FeaturesWhat Our Gardens Say About Us

What Our Gardens Say About Us

WORDS: Grant Runyon
ILLUSTRATION: Jamie Leigh O’neill

GARDEN TYPE #1:

“The suburban dream”

This garden symbolises the modest aspirations of middle Jersey. Commonly attached to a three-bed semi, this tiny oasis promises an escape from the working week with a welcoming combination of lawn/laundry area, barbecue nook and low-maintenance shrubbery. Lovely! What could be nicer for your 2.4 children, mid-level finance career and affordable mortgage?
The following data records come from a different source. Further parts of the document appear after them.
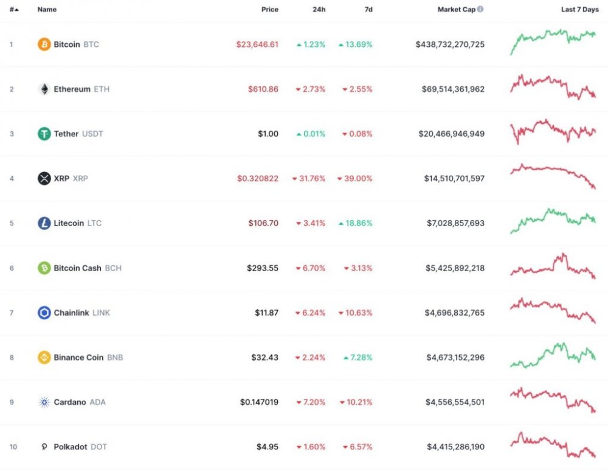Click the Cardano logo icon
Screen dimensions: 608x470
point(44,402)
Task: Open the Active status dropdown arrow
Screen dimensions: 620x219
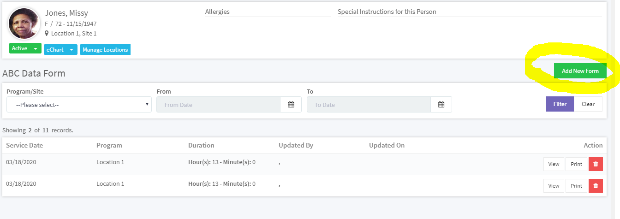Action: click(36, 49)
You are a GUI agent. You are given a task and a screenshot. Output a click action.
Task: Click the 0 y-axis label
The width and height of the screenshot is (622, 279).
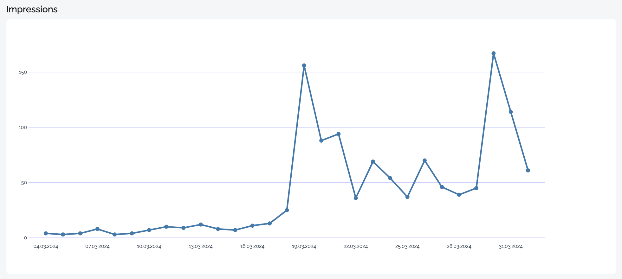tap(25, 238)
Unfortunately, the crushing demands of Jersey’s work/life balance mean that for many this dream is only a run of busy weekends away from a suburban nightmare. You will watch, powerless, as your dream garden becomes clogged with rusting bicycles and the grass grows long enough to transform your sunbathing lawn into a minefield of droppings from neighbourhood cats. Each Saturday you “pop into the office to clear some emails” is an opportunity for the unceasing forces of moss and dandelion to render your paving treacherous and the stares of your neighbours more judgemental. Don’t worry though, you’ll definitely sort it out – possibly over the next bank holiday weekend, but more likely when you retire in 2062 and commence digging your own grave beneath a gnarled thicket of leylandii.

GARDEN TYPE #2: 
“Extreme decking”

You may have given up on the “suburban dream” but that doesn’t mean you’ve ceded your outdoor territory back to the planet. If the forces of nature are refusing to bend to your will there’s another path to domination – the scorched earth option, the destruction of all that grows, the final mow. Call a landscaper who hates birds and bees and ask for “all the chemicals”, followed by extreme decking. Shrubs and flowers are pretty, but keeping the soil clean of weeds is backbreaking work – with a fully-decked patio space there’s more time after work to enjoy outdoor drinking and yelling at your kids. It may be true that your yard now has all the charm of a pub car park, but the time you’re not strimming is time you can spend looking at your phone or tanning until your skin resembles a pair of brogues. However, even if you’ve dumped a tonne of concrete over your former vegetable patch it’s wise not to assume that nature is completely vanquished. The cigarette-strewn space beneath the decking is now a friendly corridor for rats and the ideal nesting space for Asian hornets.

GARDEN TYPE #3: 
“The Good Life”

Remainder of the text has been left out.